[[ Dataset open ]]

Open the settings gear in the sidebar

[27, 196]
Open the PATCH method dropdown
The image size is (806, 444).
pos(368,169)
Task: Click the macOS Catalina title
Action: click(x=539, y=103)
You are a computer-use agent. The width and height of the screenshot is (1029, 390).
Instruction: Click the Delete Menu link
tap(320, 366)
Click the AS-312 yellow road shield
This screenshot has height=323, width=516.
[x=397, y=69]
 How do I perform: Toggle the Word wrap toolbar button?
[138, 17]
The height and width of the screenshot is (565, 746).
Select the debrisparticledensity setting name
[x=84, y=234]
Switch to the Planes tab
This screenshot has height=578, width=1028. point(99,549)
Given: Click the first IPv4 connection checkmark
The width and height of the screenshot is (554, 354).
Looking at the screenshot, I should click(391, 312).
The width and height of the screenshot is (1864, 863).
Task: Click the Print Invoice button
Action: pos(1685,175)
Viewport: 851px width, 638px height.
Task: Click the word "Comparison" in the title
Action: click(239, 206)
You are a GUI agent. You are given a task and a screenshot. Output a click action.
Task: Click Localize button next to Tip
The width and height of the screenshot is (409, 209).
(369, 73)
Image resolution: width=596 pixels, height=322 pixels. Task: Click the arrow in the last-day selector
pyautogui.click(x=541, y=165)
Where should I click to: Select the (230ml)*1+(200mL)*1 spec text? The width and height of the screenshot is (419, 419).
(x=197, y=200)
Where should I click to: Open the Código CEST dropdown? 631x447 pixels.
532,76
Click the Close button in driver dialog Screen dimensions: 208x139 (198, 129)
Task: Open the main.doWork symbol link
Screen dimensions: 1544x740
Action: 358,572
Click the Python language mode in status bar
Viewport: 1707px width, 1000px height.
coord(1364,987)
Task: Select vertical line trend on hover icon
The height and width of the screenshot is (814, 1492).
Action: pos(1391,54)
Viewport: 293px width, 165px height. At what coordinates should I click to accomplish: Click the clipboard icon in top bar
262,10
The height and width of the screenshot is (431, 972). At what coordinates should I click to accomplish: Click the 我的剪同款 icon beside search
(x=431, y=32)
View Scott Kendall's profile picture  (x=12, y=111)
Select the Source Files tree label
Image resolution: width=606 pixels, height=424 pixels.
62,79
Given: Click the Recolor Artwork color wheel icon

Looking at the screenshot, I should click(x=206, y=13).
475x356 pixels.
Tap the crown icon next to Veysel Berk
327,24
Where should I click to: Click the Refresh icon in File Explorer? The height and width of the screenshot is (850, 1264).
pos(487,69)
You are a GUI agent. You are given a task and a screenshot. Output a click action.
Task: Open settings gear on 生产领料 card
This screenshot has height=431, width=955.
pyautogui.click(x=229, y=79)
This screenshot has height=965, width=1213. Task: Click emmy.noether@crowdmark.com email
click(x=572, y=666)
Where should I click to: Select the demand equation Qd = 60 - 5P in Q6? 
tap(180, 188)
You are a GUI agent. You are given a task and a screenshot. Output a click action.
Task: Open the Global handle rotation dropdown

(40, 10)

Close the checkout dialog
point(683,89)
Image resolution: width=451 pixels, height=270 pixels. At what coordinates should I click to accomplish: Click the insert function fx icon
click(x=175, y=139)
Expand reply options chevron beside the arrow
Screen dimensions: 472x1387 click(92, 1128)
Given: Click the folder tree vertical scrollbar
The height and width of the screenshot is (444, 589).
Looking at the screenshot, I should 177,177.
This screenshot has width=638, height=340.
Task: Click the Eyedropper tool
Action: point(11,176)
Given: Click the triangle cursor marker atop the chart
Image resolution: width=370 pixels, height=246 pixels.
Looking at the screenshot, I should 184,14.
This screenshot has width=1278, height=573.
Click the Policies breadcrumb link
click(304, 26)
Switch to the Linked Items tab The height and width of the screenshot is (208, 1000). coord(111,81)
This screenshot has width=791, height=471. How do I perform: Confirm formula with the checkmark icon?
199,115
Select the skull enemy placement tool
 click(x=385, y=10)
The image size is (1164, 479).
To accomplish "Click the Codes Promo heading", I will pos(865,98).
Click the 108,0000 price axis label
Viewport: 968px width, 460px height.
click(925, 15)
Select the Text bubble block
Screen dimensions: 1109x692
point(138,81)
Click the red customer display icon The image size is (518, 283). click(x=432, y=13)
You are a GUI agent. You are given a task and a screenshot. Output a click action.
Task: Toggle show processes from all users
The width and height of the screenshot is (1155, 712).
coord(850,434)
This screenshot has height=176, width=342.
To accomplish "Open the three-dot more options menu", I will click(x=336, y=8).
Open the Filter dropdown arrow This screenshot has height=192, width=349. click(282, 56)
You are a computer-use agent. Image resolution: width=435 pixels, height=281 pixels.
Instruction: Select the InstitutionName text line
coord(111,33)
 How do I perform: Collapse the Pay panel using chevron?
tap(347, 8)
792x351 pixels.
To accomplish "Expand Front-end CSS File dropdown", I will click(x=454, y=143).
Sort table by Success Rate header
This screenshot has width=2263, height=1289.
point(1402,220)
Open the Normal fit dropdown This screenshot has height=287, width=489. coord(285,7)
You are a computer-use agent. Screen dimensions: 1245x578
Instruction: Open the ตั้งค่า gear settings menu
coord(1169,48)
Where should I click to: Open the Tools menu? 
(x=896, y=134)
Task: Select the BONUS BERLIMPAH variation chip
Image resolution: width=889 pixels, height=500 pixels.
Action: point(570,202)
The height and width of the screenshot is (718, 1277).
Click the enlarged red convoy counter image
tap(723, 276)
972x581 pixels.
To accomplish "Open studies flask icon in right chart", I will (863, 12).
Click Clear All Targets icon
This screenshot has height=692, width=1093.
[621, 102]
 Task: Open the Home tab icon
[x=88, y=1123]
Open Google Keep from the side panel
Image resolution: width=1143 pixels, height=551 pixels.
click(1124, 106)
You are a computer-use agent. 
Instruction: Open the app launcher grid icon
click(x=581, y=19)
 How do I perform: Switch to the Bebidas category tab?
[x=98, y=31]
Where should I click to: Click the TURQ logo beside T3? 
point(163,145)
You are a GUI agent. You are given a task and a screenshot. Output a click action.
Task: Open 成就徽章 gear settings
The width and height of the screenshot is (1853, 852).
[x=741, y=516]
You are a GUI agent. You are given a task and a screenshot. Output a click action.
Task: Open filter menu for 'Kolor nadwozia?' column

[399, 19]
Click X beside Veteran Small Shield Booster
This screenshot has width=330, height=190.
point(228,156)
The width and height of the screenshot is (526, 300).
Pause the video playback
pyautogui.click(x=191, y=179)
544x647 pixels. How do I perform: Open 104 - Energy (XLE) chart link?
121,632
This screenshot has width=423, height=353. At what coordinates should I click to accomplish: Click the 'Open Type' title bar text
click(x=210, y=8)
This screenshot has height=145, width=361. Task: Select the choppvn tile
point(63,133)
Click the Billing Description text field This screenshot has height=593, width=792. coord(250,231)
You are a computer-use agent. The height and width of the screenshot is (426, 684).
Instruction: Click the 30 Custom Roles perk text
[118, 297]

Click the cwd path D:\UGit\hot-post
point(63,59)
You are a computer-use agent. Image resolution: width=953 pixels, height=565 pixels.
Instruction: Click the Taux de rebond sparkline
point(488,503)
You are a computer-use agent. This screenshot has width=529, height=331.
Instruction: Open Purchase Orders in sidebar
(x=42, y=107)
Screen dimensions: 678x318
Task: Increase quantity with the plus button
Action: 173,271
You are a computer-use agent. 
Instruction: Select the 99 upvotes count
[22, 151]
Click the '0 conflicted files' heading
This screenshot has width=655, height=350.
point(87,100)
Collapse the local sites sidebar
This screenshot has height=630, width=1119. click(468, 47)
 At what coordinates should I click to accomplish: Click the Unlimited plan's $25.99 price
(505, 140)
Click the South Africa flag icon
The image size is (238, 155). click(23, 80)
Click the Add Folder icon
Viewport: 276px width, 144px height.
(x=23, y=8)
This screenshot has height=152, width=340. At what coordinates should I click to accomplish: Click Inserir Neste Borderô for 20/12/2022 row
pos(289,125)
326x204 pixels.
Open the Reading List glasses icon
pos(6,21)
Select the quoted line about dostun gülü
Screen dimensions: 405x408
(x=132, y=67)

[[ Dataset closed ]]

> What you need to do: Please report every line among the entries that includes "from".

> Solution to this problem:
Task: Toggle show processes from all users
Open Google Keep from the side panel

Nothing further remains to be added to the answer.